Why savings rate is at 14-year high
TEXT OF STORY
Kai Ryssdal: One of the reasons traders on Wall Street shook off the news about General Motors today — and shake it off they did — was a report that Americans are saving again. We learned this morning that the savings rate in this country is now the highest it’s been in 14 years. And what’s called the savings level — that’s all of the little piggy banks combined — hasn’t been this high since January 1959. Jill Barshay reports on the new frugality.
JILL BARSHAY: Until a year ago, Americans were adding nothing — zero — to their collective piggy banks. But today the Commerce Department said, as of April, they’re socking away almost 6 cents for every dollar of income.
Not quite the 30 percent savings rate in China. But Bill Gale, an economist at the Brookings Institution, says it’s a start.
BILL Gale: We are suddenly a nation of scared and realistic people. People cut back on their consumption when they realize they are over committed or living above their means.
But Steven Wieting, an economist at Citigroup, doesn’t think Americans are suddenly super thrifty.

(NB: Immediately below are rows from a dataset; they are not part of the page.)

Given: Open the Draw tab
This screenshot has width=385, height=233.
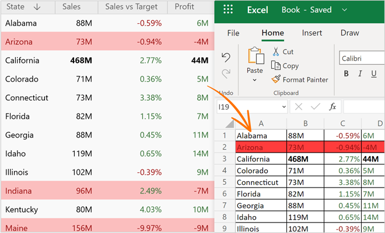Looking at the screenshot, I should pyautogui.click(x=349, y=33).
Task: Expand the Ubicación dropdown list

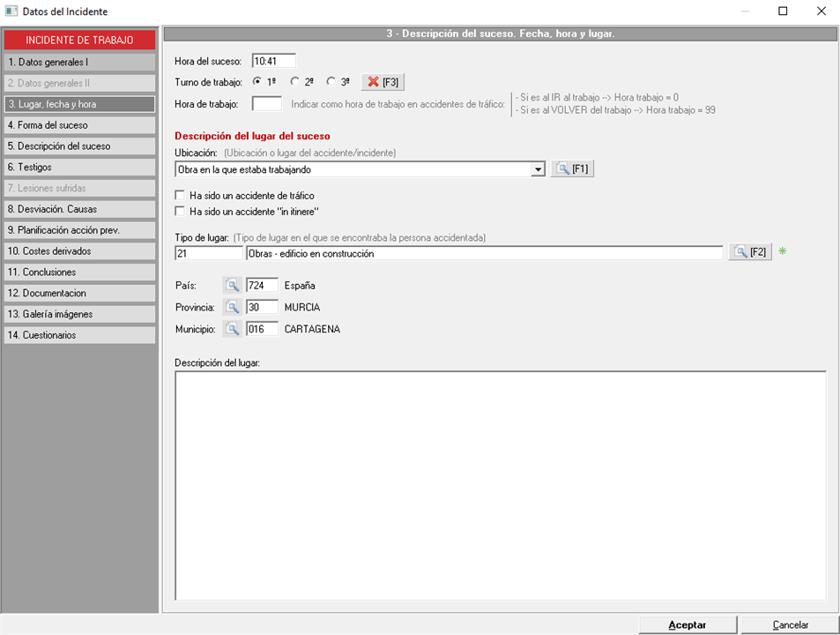Action: (x=538, y=169)
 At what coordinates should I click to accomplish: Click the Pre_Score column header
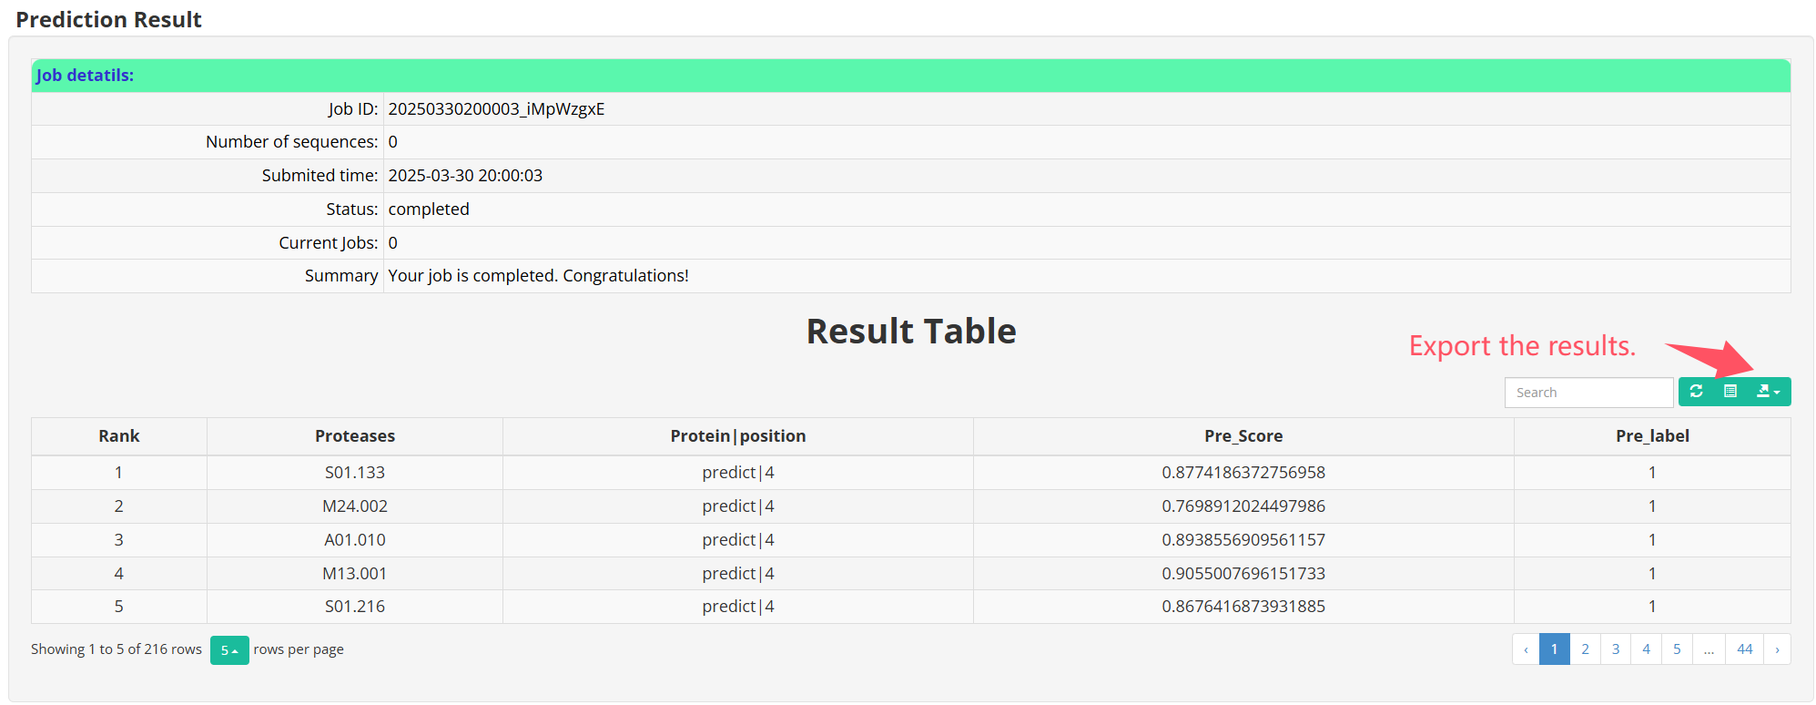click(1243, 436)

He says a few things pushed up the savings rate. Like the April tax cuts and our gas bills.
STEVEN Wieting: Just the lower cost of gasoline has resulted in roughly a $200 billion drop in what people would spend.
But the biggest savers may be the wealthy, who’ve taken big hits to their investment portfolios. The Brookings Institution’s Gale says the collapse in luxury shopping may explain a big chunk of this new American thrift.
In New York, I’m Jill Barshay for Marketplace.